The materials used to build interposers include:
- Silicon — this is probably the most common substrate material used to build interconnects between dies.
- Glass — these interposer materials have become more desirable in advanced products.
- Organic materials — this includes a wide class of materials supporting alternative interconnect fabrication processes.
The types of components and their arrangement (2.5D versus 3D) is what is used to categorize different types of advanced semiconductor packaging. The table below summarizes the current set of interposer-based semiconductor packages, as well as some defining characteristics and use cases.
If you’re designing a PCB, you might not know that you are dealing with one of these packages unless you know what to look for. In terms of mounting and assembly, these components are highly standardized and the design practices for placement and routing are well-understood by PCB designers. The major advantages of these packages include the diversity of functions they have enabled in individual components, as well as the overall miniaturization of advanced components.

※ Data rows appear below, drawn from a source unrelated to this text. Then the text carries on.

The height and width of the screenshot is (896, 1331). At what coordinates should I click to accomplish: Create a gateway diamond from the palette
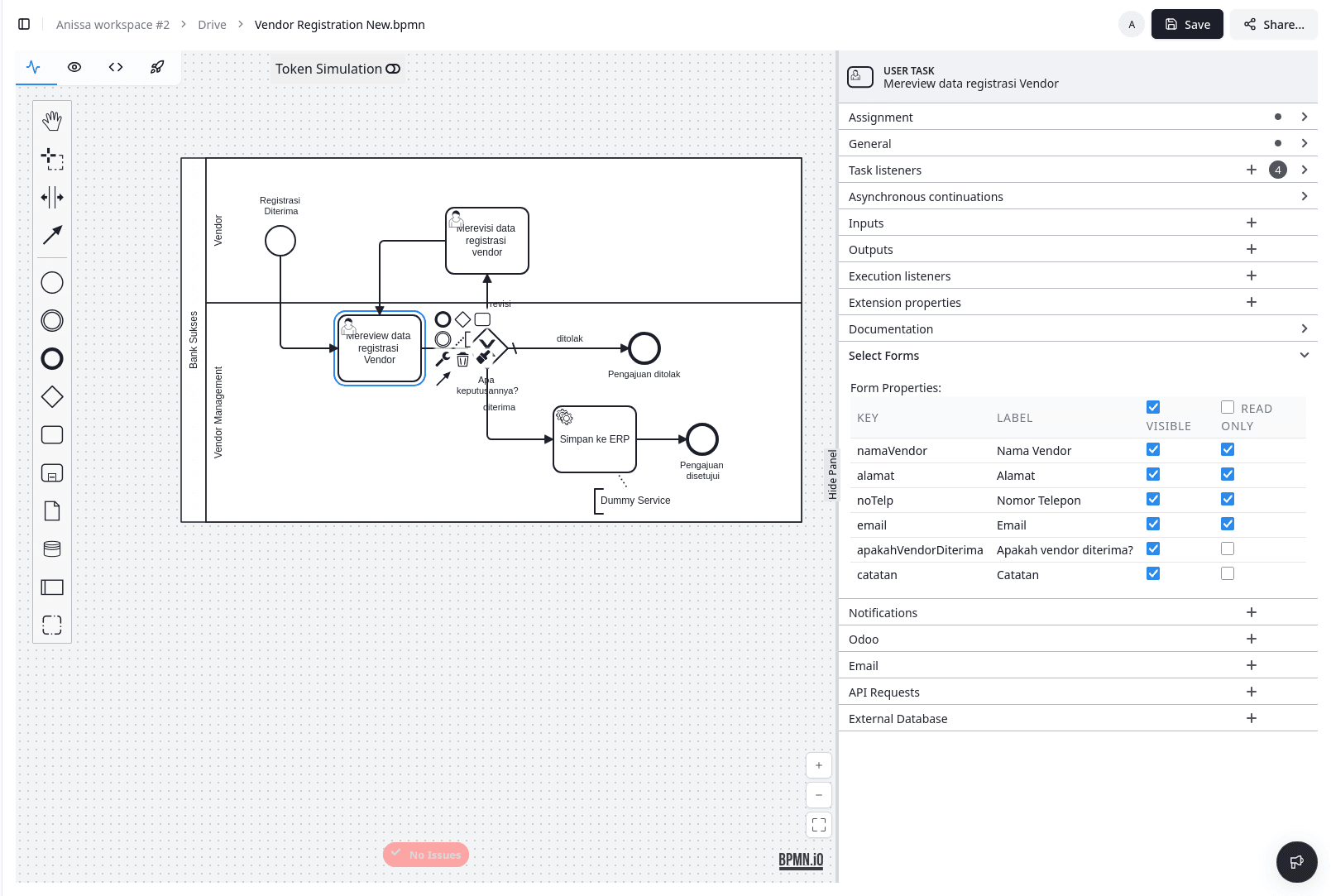[x=52, y=397]
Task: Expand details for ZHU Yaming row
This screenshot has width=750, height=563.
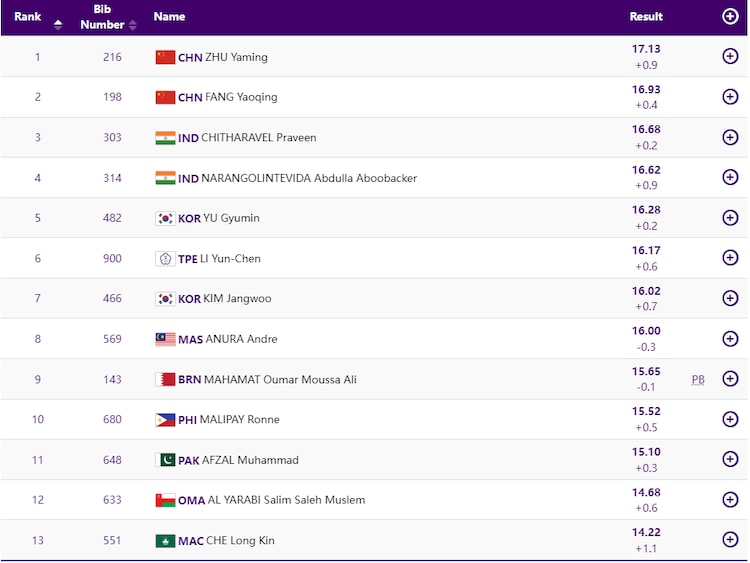Action: click(x=729, y=57)
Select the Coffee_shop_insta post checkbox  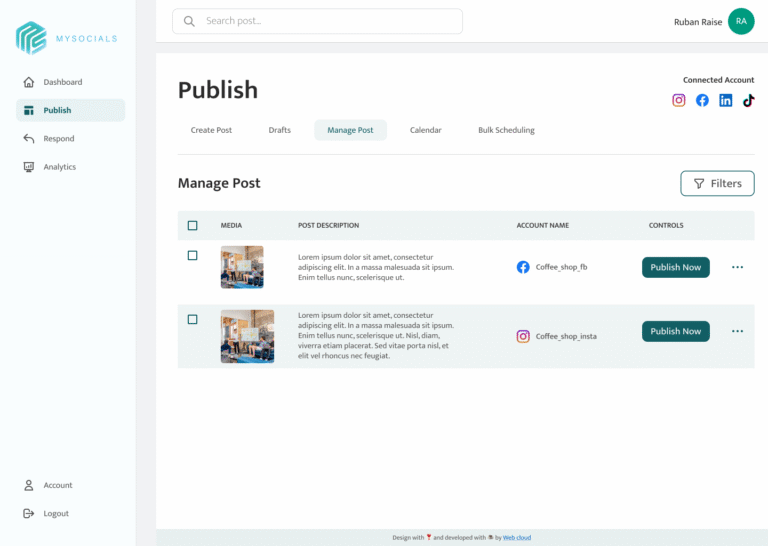click(x=193, y=320)
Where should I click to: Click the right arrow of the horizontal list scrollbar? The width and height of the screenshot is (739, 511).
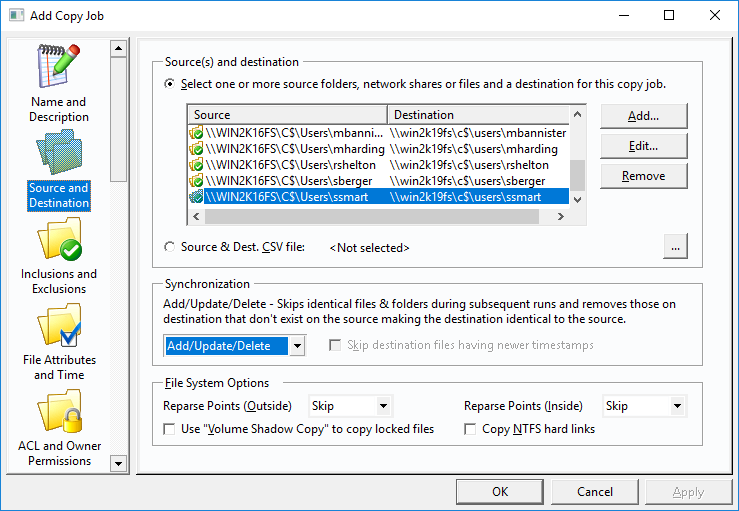click(x=560, y=216)
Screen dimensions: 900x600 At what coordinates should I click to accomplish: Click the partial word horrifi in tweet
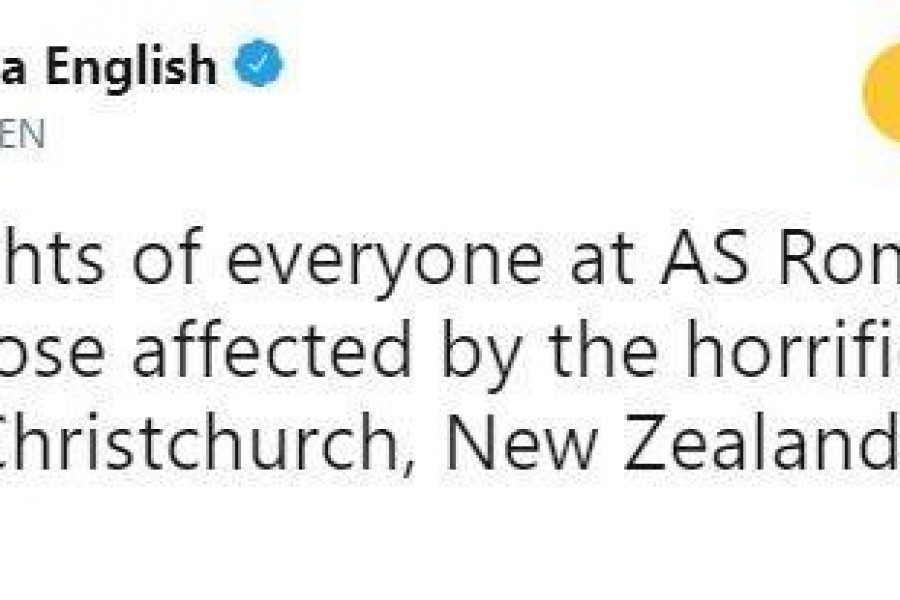793,347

To date, these advanced packaging options have driven more integration of diverse features into single packages. The end result is the ubiquitous system-on-chip (SoC) or SiP that includes application-specific accelerator blocks on general purpose chips. Some of the newest products from major semiconductor vendors and startups include, for example, FPGA slices or AI accelerator modules alongside a standard MCU architecture. The ability to successfully integrate these features at the package level has even more potential to change how companies design and build components.
Example package substrate, where an FPGA processor block is integrated in the same package as memory. Source: Xilinx
Democratization of chip design
Perhaps the most interesting shift that could be driven by advanced packaging options is the democratization of chip design. PCB design engineers are well-versed in layout and packaging for standard components, and upon inspection it becomes clear that many of those same skills apply in packaging designs for 2.5D and 3D integrated circuits. The design software used in these applications still requires some productivity boosts, but the workflow would still mirror that used in PCB design.
The fundamental concept is basically the same as in PCB design; the layout engineer builds the interposer substrate to make the required connections on the embedded components and attached dies. The layout engineer only needs to be given pinouts for the attached dies and embedded components. They then use the routing engine in their CAD tool to make the required connections in the interposer and the substrate, and ultimately design the BGA footprint that will attach to a PCB.
Perhaps it’s time for the semiconductor industry to invent a new business model that can support this approach to advanced packaging. This approach to packaging design would be feasible when a layout engineer can choose standardized dies for their new components, rather than a pre-packaged chip that will sit on a PCB. Time will tell if innovators in the industry will step up to build this ecosystem and create the software required to produce these components at scale, but it would expand the role of PCB designers into a new area that gives them more control over the devices they produce.